We, of course, understand sports fans' frustration with the few sports blackouts that occur - indeed we share that frustration - but eliminating the SBR will neither put an end to local sports blackouts nor provide a benefit to sports fans for three principal reasons.
First, the FCC's rules do not cause sports blackouts. Instead, the rules simply prevent cable companies from unfairly exploiting a loophole in the copyright laws to the detriment of local TV stations and local viewers. Eliminating the SBR will not put an end to local blackouts, but will instead pose a direct harm to the local broadcaster - contractually bound
to blackout particular games -- that would be competing head-to-head with an imported distant signal.
Second, because elimination of the SBR would impede a professional sports league's ability to control the way its games are distributed, it would disincentivize those sports leagues from carrying their games on free TV. Proponents of eliminating the rules - mostly pay TV interests - argue that sports leagues would never move their premium games to pay TV. That is demonstrably false - as evidenced by the migration of major events like the NBA playoffs, college football championships and more. This ultimate migration would harm those viewers that rely exclusively on broadcast's free over-the-air access-many of whom are minorities, the elderly, and lower income populations that are underserved by other mediums. It would also lead to higher prices for fans that watch sports on pay TV.

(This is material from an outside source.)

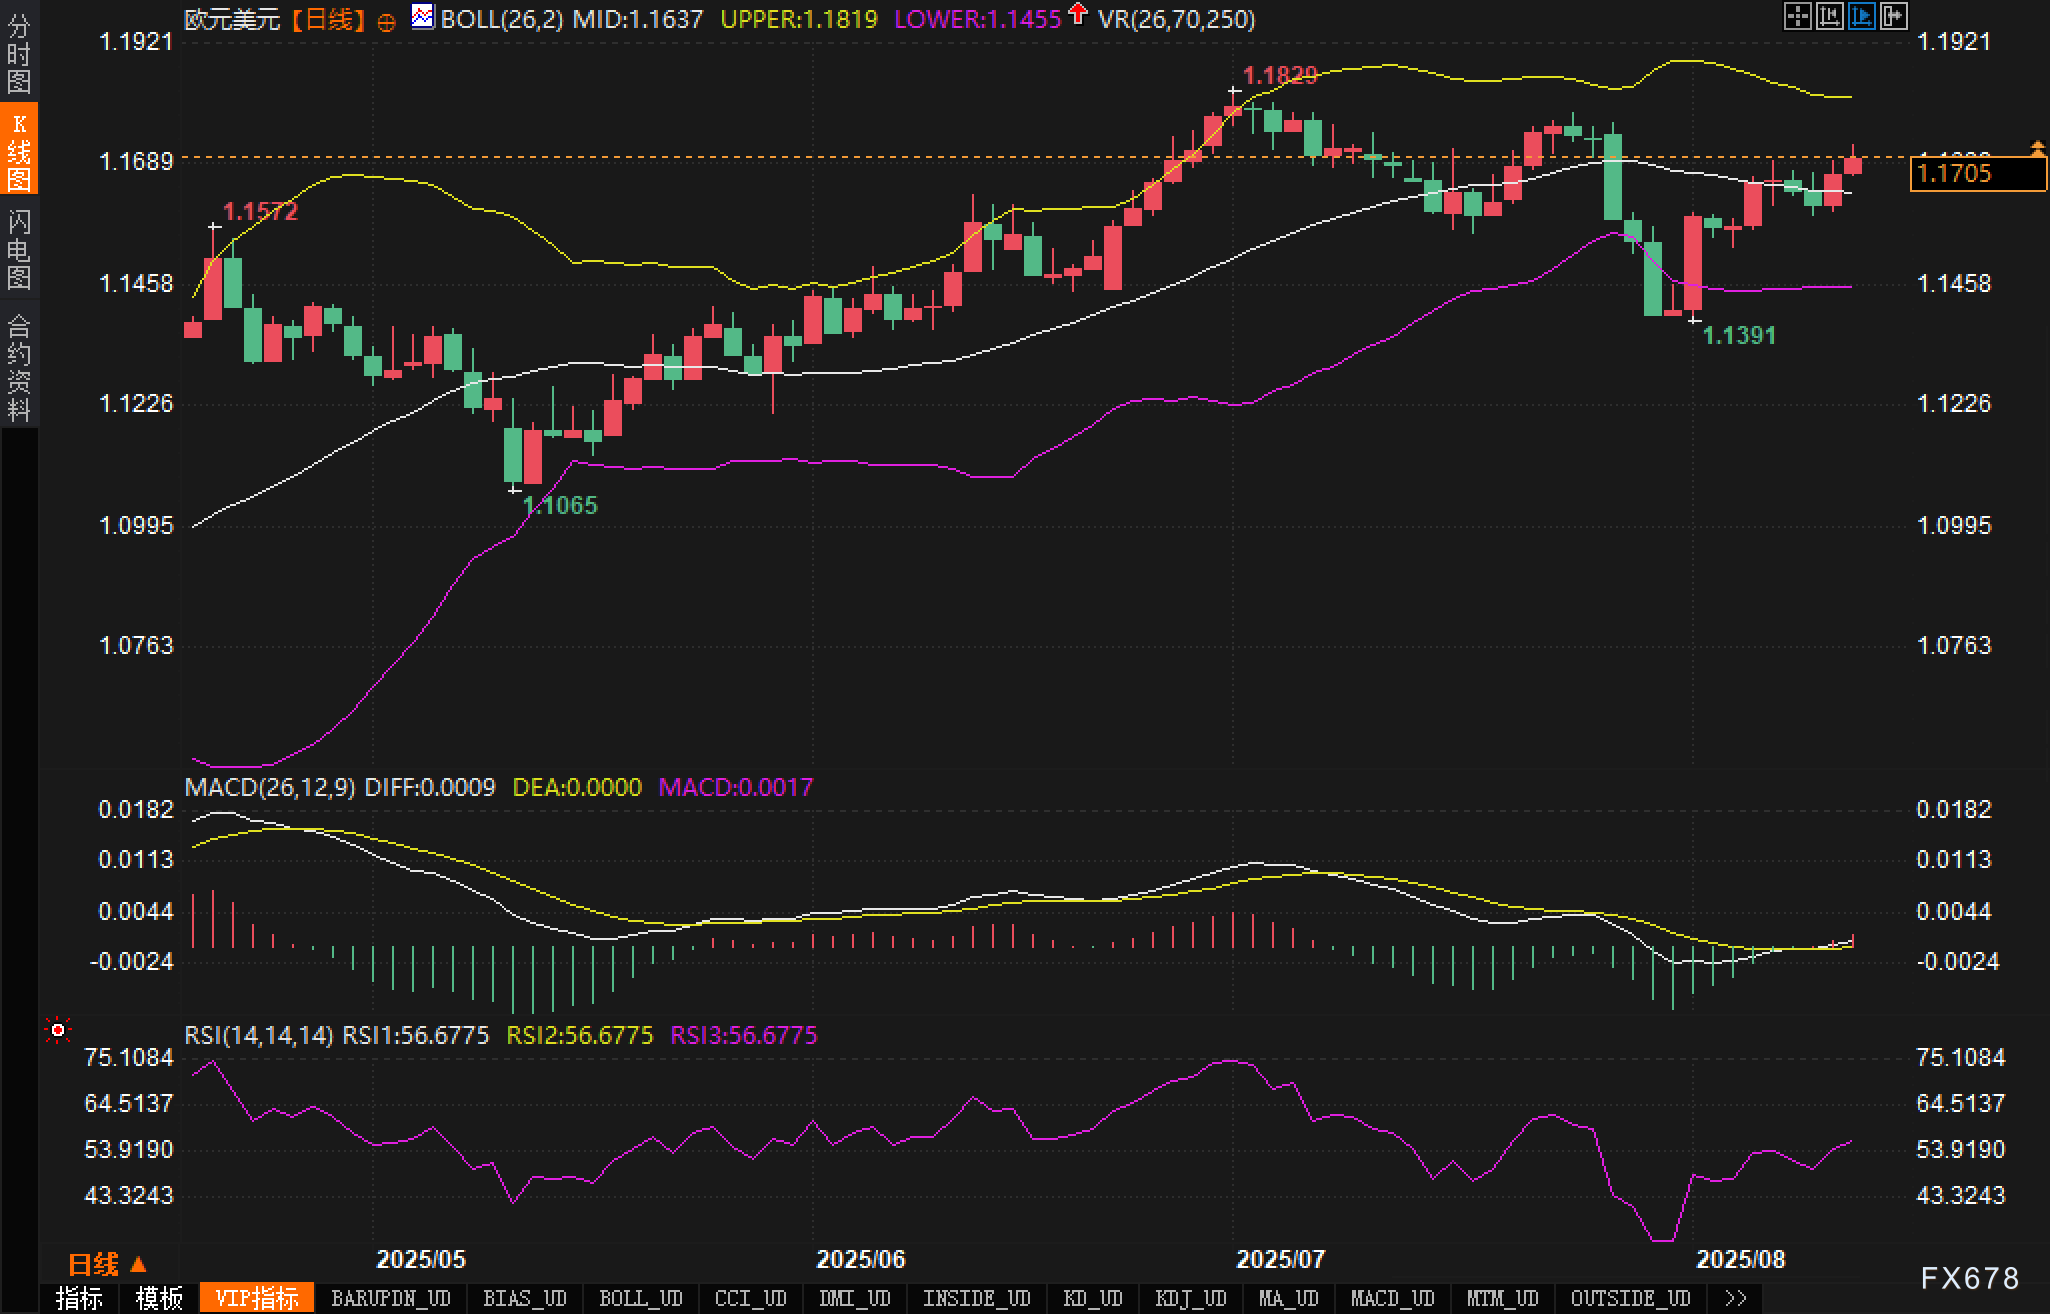Viewport: 2050px width, 1314px height.
Task: Switch to 分时图 view in sidebar
Action: click(x=19, y=54)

Third, encouraging cable or satellite importation of distant network signals, which the SBR prevents, undermines the bedrock of local broadcasting - local market exclusivity. This exclusivity is critical to our stations' ability to provide free, locally-focused, over-the-air programming, while serving as a conduit for local economies. The FCC should give serious consideration to the impact that undermining this foundation will have on local viewers and businesses.
In conclusion, elimination of the SBR would harm sports fans, broadcast viewers, and localism, and we respectfully request that you maintain this important competitive and consumer policy.